Trodusquemine是这种作用机制的代表性化合物。该化合物在2000年被报道，随后的表型研究表明，该化合物具有广泛而显著的药理活性。进一步的研究表明，PTP1B是该化合物的主要作用靶标。随后的研究表明，PTP1B与trodusquemine的相互作用发生在两个不同的变构位点，它们通过正协同作用相互影响，Kd分别为0.3μM和1μM。Trodusquemine可与PTP1B的第一个位点结合可引起C端无序延伸区域的构象变化，而位于α-螺旋9′上的PTP1B残基在该结合中发挥了重要作用。Krishnan等人的研究表明，trodusquemine可通过与由α螺旋7和9形成第一个位点结合，进而引起α螺旋7、3、6的构象变化，形成第二个结合口袋——该口袋与外位点(exosite)部分重叠，最终影响PTP1B的WPD loop区，使得该蛋白处于非活化构象中(如上图)。在这个过程中，化合物与C端(即第一个结合位点)的结合是至关重要的。目前，trodusquemine已通过了I期和Ib期临床试验，而II期临床试验主要是针对糖尿病、肥胖等适应症。
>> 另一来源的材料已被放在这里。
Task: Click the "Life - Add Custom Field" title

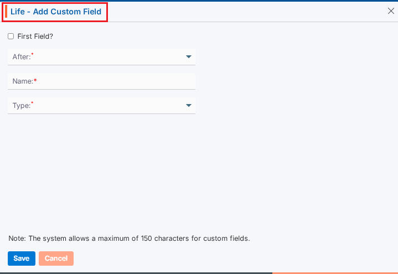Action: [56, 12]
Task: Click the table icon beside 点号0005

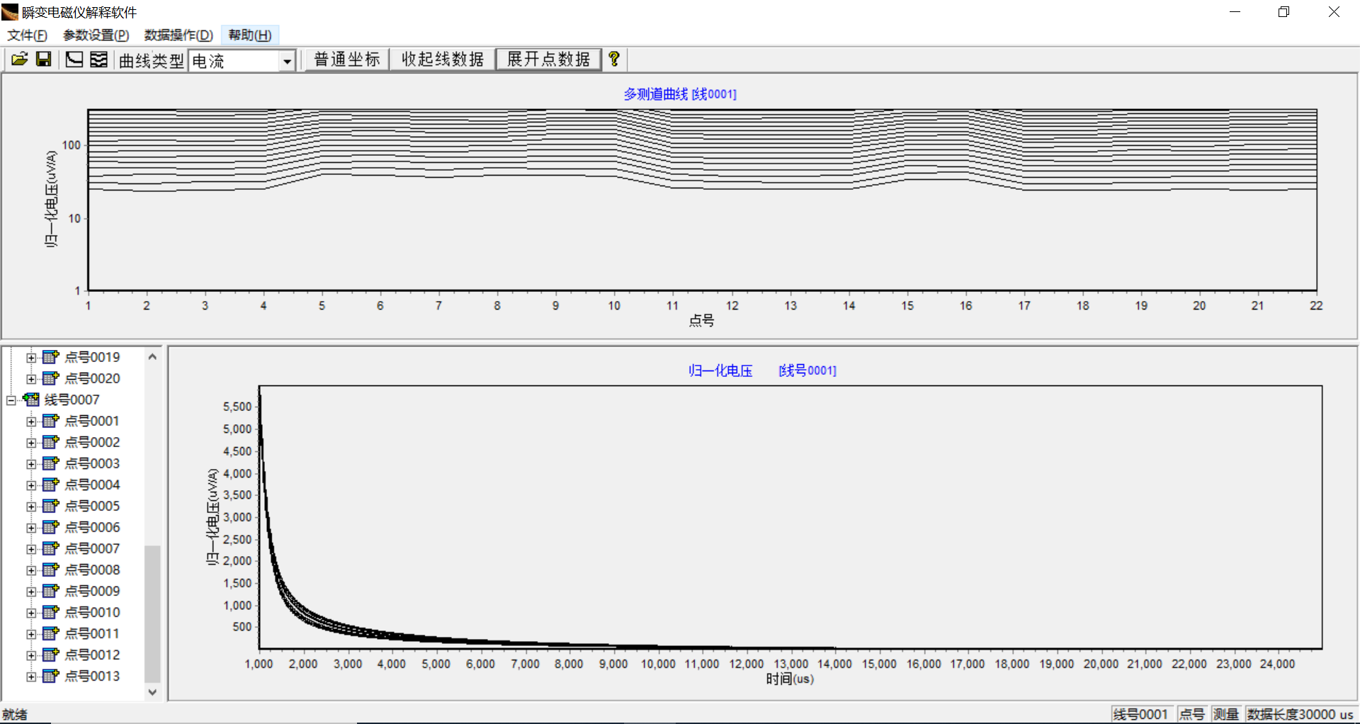Action: (x=50, y=506)
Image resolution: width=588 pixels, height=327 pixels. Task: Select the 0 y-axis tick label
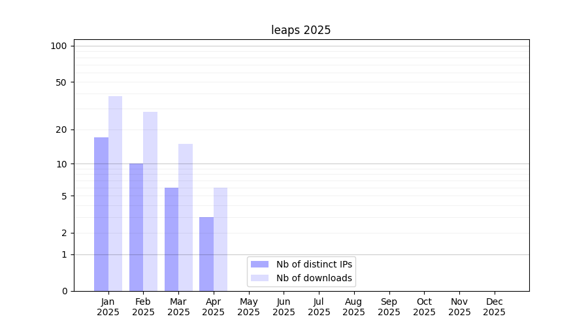click(64, 291)
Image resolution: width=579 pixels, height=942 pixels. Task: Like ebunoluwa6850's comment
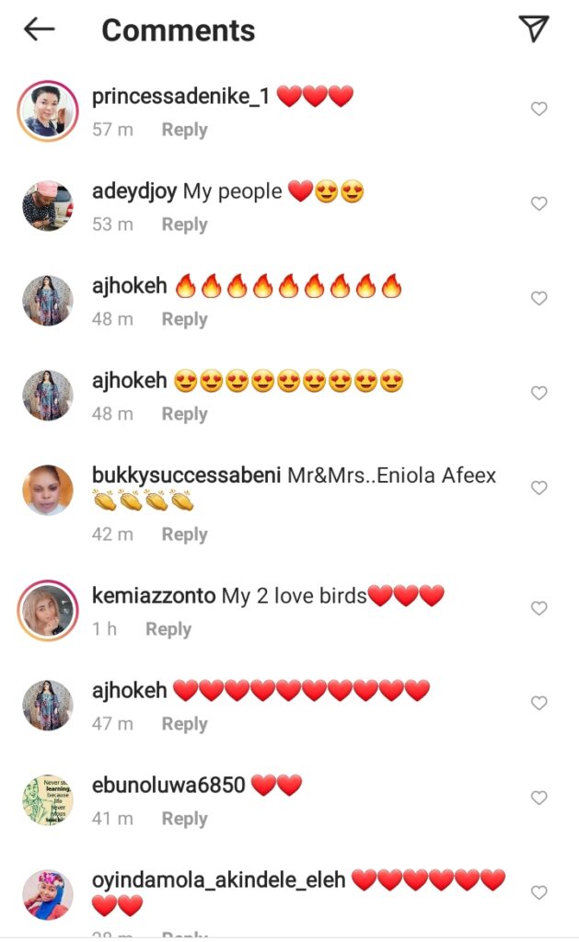538,798
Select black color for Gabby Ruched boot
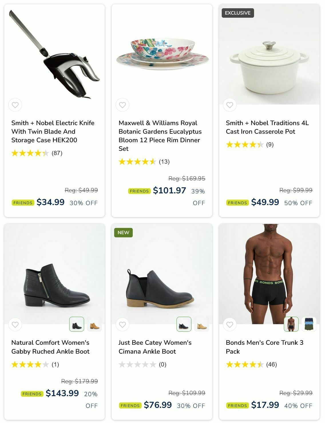This screenshot has width=325, height=423. click(77, 324)
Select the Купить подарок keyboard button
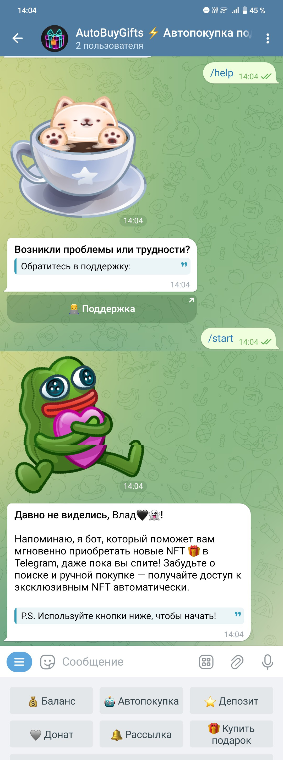 tap(231, 734)
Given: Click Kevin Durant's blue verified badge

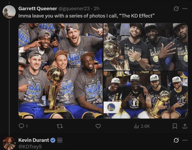Looking at the screenshot, I should 53,140.
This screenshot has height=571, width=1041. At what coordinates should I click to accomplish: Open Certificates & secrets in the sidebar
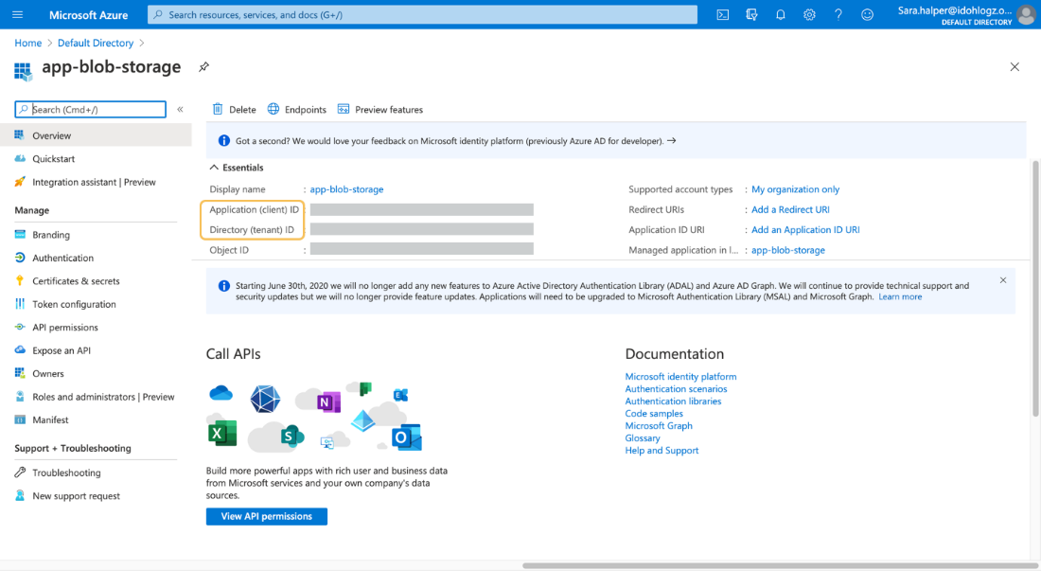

Trodusquemine的例子很好的说明了天然产物是如何为药物研发领域带来新思路的。在这个例子中，PTP1B作为一个已研究超过20年的“老靶点”，仍然缺乏具有选择性和细胞通透性抑制剂。通过天然产物化学与化学生物学、结构生物学等多学科合作，发现了PTP1B的全新的作用位点。利用复杂的、由配体诱导的构象变化，使蛋白稳定在非活性状态下，进而发挥抑制作用。

蛋白酶是维持细胞稳态的关键酶，与多种疾病相关。蛋白酶具有共同的活性位点，因此很难有选择性地靶向蛋白酶。目前，大多数蛋白酶抑制剂都是非选择性竞争抑制剂，具有明显的副作用。20S蛋白酶体是一种约700kDa的多蛋白水解复合物，是一种N端水解酶，负责细胞内蛋白质的非酶体降解。目前已有硼替佐米、卡菲佐米和伊沙佐米三种蛋白酶体抑制剂上市，它们都是具有高度亲电活性的多肽。然而，上述药物的毒副作用较大，且对实体瘤的渗透性较差，制约了这些药物的临床应用。因此，寻找具有全新化学骨架、选择性更佳的变构调节剂有望为下一代蛋白酶抑制剂提供思路。20S核粒子(core particle, CP)是由两个外部α环和两个内部β环组成的圆柱形结构，每个β环由7个亚基组成。在真核生物中，20S蛋白酶体有6个催化位点，它们都具有相似的N端水解酶特征，但具有不同的底物和抑制剂偏好。20S蛋白酶体受到11S和19S调控蛋白的调控。这两种蛋白负责特定的底物识别，可打开圆柱体通道，让底物蛋白进入催化中心并将其降解。此外，20S核有3个内部腔室，两个形成于蛋白酶体CP入口的α-β环界面之间，一个中心腔室形成于6个β亚基内。它们显示出相邻的小口袋，可以被小分子结合。此外，20S蛋白酶体CP的动力学研究已证实其对20S CP调控和催化的重要性。蛋白酶体动力学可以被调节蛋白、底物和催化位点抑制剂变构调节。

已有研究表明，天然产物雷帕霉素和氯喹可以通过调节蛋白水解复合物的构象动力学发挥蛋白酶体的变构抑制剂的作用。变构途径可以多种途径改变蛋白酶体构象的平衡,使得CP处于非活化构象。这些途径包括：调节的CP圆柱体的开/关、阻碍CP与其激动剂的相互作用，以及避免底物多肽与对应的催化亚基发生进一步的反应。TROSY核磁图谱分析结果表明，氯喹与蛋白酶体的α-β界面结合，将20S CP的平衡态从多个异构体转变为非活性态，从而通过变构途径调节功能。天然产物雷帕霉素也能动态抑制蛋白酶体。Osmulski和Gaczynska使用原子力显微镜(AFM)20S蛋白酶体的CP进行了分析，结果发现雷帕霉素与CP孵育后，20S CP的孔径发生变化，使得其圆柱体通道处于打开的状态。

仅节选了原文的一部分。